Montados en el coche, sigo escribiendo en el asiento de atrás. A lo que hemos llegado: yo, columnista de mesa camilla que para ponerse a currar necesitaba más liturgia que la Misa del Gallo retransmitida desde el Vaticano, he aprendido a hacerlo en cualquier sitio. Le he dado a la tecla en terrazas desde las que veía la playa y en terrazas en las que me daba contra un muro, en recepciones de hoteles, en la casa de mis cuñados, en la de Juancho y Ramón, en habitaciones tan espléndidas que me creía el Aga Khan, en cuartos tan pequeños y oscuros que no sabía si estaba hospedada o secuestrada. Porque, cuando la hora de entregar aprieta, hay que escribir en cualquier lado, aún a riesgo de tragarte un bache que te saque el hombro del sitio.

«¿Cómo va la cosa?»

Nos acercamos a Sanlúcar. En cuanto nos bajemos del coche, la misántropa, la tímida de provincias, empezará a hablar con la gente: recepcionistas de hoteles, camareros, kiosqueros, tenderos, vendedores de souvenirs, desconocidos que se sientan en la mesa de al lado y guías turísticos. Las fuentes, que diría Kiko Hernández. Y siempre el mismo santo y seña: «¿Cómo va la cosa?». Pues la cosa va según se mire: unos se lamentan, se quejan de los pocos turistas que hay este año y se afligen preventivamente por lo mal que se presenta el invierno; otros, en cambio, creen que es mejor que haya poca gente, que esta es la única forma de evitar males mayores y que ojalá todo el mundo tuviera un poco de cabeciña, como nos dijo un camarero de Santiago de Compostela.

> **Listado**:
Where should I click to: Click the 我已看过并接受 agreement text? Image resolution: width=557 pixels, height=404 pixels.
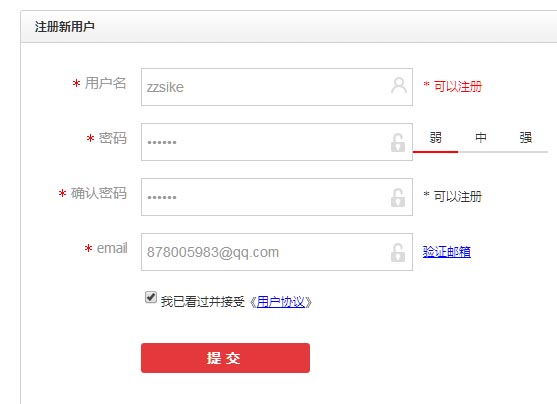pyautogui.click(x=202, y=302)
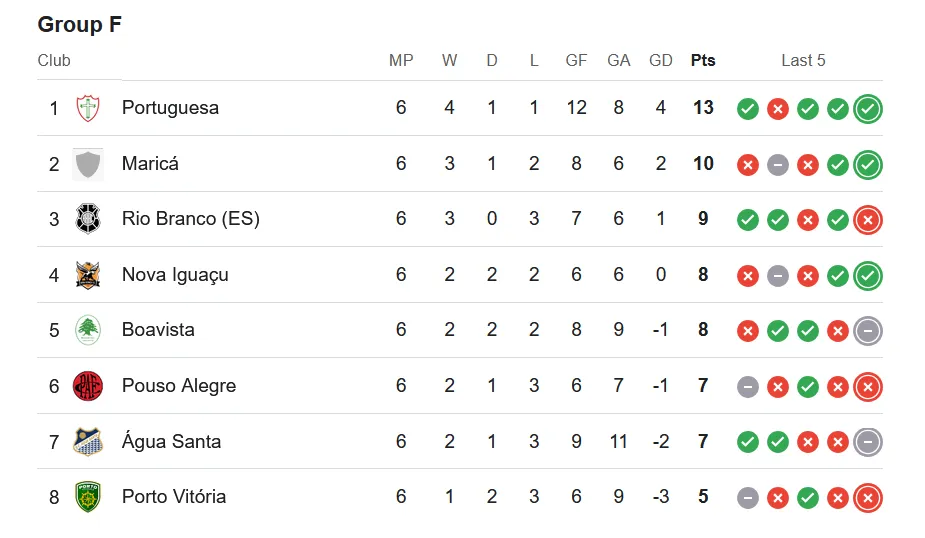Screen dimensions: 925x538
Task: Click Rio Branco's most recent loss icon
Action: pyautogui.click(x=868, y=220)
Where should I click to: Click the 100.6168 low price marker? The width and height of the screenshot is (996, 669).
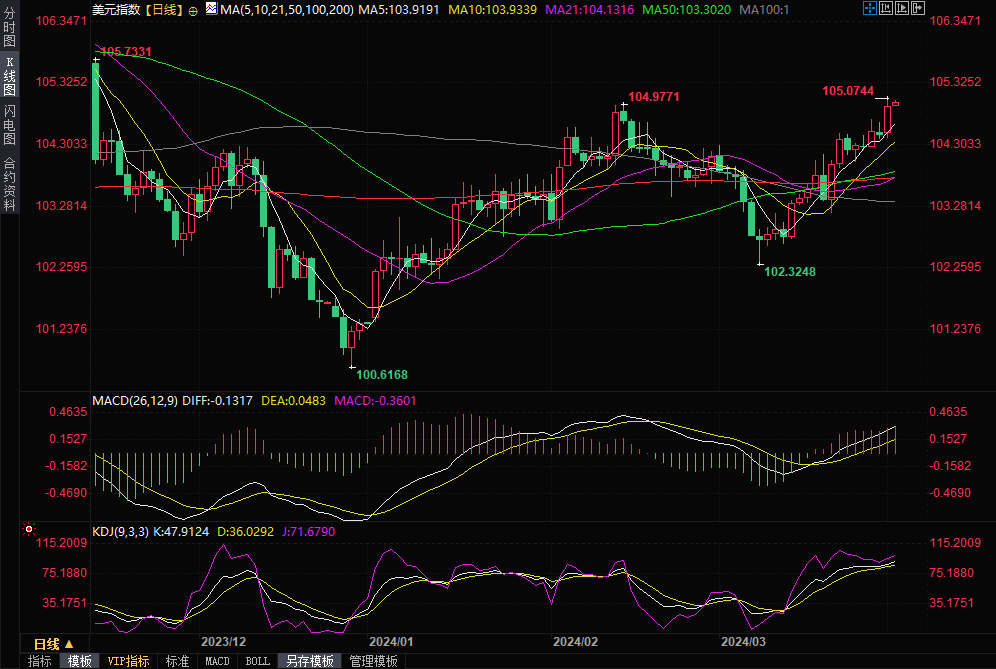pyautogui.click(x=382, y=375)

> **Tarea escrita**:
Devuelve sin cambios todo el pasaje del fragmento que va desde «Nos acercamos a» hasta «Santiago de Compostela.». Responde solo con lo que dice el fragmento.

> **Solución de la tarea**:
Nos acercamos a Sanlúcar. En cuanto nos bajemos del coche, la misántropa, la tímida de provincias, empezará a hablar con la gente: recepcionistas de hoteles, camareros, kiosqueros, tenderos, vendedores de souvenirs, desconocidos que se sientan en la mesa de al lado y guías turísticos. Las fuentes, que diría Kiko Hernández. Y siempre el mismo santo y seña: «¿Cómo va la cosa?». Pues la cosa va según se mire: unos se lamentan, se quejan de los pocos turistas que hay este año y se afligen preventivamente por lo mal que se presenta el invierno; otros, en cambio, creen que es mejor que haya poca gente, que esta es la única forma de evitar males mayores y que ojalá todo el mundo tuviera un poco de cabeciña, como nos dijo un camarero de Santiago de Compostela.